Stated problem —
Show every line of the records below that contains the string "pyautogui", copying each line in full. Case counts.
==*==
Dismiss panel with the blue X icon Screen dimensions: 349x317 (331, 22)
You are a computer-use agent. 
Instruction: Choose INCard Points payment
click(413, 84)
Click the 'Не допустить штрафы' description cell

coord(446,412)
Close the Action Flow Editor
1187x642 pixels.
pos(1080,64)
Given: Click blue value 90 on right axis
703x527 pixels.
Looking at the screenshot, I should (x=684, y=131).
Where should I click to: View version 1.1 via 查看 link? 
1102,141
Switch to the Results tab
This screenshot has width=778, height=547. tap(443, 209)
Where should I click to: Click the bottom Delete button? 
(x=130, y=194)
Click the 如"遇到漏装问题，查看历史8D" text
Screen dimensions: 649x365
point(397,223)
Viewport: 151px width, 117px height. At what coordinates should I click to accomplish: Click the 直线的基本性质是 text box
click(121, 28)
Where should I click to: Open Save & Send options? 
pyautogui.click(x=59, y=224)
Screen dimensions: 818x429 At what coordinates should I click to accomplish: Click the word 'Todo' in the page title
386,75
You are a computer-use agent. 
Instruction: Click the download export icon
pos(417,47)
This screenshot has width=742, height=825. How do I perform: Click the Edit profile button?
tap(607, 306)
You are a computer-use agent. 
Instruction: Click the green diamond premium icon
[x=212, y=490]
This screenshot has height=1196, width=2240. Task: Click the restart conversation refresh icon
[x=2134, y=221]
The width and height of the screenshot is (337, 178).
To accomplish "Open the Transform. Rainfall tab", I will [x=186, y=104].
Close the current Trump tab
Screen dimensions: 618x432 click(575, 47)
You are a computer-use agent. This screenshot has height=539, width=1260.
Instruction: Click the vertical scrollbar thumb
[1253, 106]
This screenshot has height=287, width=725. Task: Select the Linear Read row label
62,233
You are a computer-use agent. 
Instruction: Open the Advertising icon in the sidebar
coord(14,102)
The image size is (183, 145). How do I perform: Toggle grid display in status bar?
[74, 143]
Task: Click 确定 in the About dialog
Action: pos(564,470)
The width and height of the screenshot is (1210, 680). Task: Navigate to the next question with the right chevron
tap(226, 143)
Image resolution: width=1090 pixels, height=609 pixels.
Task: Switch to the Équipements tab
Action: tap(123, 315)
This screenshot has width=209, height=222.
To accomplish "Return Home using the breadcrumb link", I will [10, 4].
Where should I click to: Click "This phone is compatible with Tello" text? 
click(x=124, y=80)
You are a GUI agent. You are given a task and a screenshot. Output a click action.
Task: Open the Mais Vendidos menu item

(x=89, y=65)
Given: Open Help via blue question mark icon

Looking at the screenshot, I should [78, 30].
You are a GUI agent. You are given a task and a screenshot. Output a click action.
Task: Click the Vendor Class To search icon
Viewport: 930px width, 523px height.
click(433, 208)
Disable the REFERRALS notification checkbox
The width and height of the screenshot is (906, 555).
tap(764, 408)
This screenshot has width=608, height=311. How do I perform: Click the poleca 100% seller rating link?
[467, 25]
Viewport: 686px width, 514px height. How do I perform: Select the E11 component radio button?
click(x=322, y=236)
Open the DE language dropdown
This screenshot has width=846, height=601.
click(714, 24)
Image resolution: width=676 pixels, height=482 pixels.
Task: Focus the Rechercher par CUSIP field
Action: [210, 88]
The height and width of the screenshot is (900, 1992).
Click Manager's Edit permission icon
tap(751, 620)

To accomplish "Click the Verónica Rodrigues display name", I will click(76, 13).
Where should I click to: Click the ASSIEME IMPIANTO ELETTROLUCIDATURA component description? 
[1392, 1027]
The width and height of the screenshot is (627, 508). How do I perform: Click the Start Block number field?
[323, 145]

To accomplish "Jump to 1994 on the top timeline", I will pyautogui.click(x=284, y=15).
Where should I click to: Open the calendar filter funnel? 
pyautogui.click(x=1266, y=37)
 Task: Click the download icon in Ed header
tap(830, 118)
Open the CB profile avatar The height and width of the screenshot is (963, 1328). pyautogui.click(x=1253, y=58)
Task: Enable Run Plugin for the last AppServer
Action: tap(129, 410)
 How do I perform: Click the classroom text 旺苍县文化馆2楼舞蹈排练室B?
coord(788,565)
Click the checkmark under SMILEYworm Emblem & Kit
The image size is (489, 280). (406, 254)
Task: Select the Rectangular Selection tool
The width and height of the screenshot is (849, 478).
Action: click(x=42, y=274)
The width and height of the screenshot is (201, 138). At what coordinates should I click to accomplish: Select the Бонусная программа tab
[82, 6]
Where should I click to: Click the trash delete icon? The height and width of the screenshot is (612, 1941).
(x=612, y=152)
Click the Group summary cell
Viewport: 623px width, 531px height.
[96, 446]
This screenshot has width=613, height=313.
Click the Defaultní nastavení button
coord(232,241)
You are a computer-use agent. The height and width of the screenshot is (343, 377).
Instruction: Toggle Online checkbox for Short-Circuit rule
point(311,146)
==*==
Result for this exercise —
pyautogui.click(x=59, y=224)
To accomplish "Jump to 1994 on the top timeline", I will pyautogui.click(x=284, y=15).
pyautogui.click(x=1266, y=37)
Open the CB profile avatar The height and width of the screenshot is (963, 1328). pyautogui.click(x=1253, y=58)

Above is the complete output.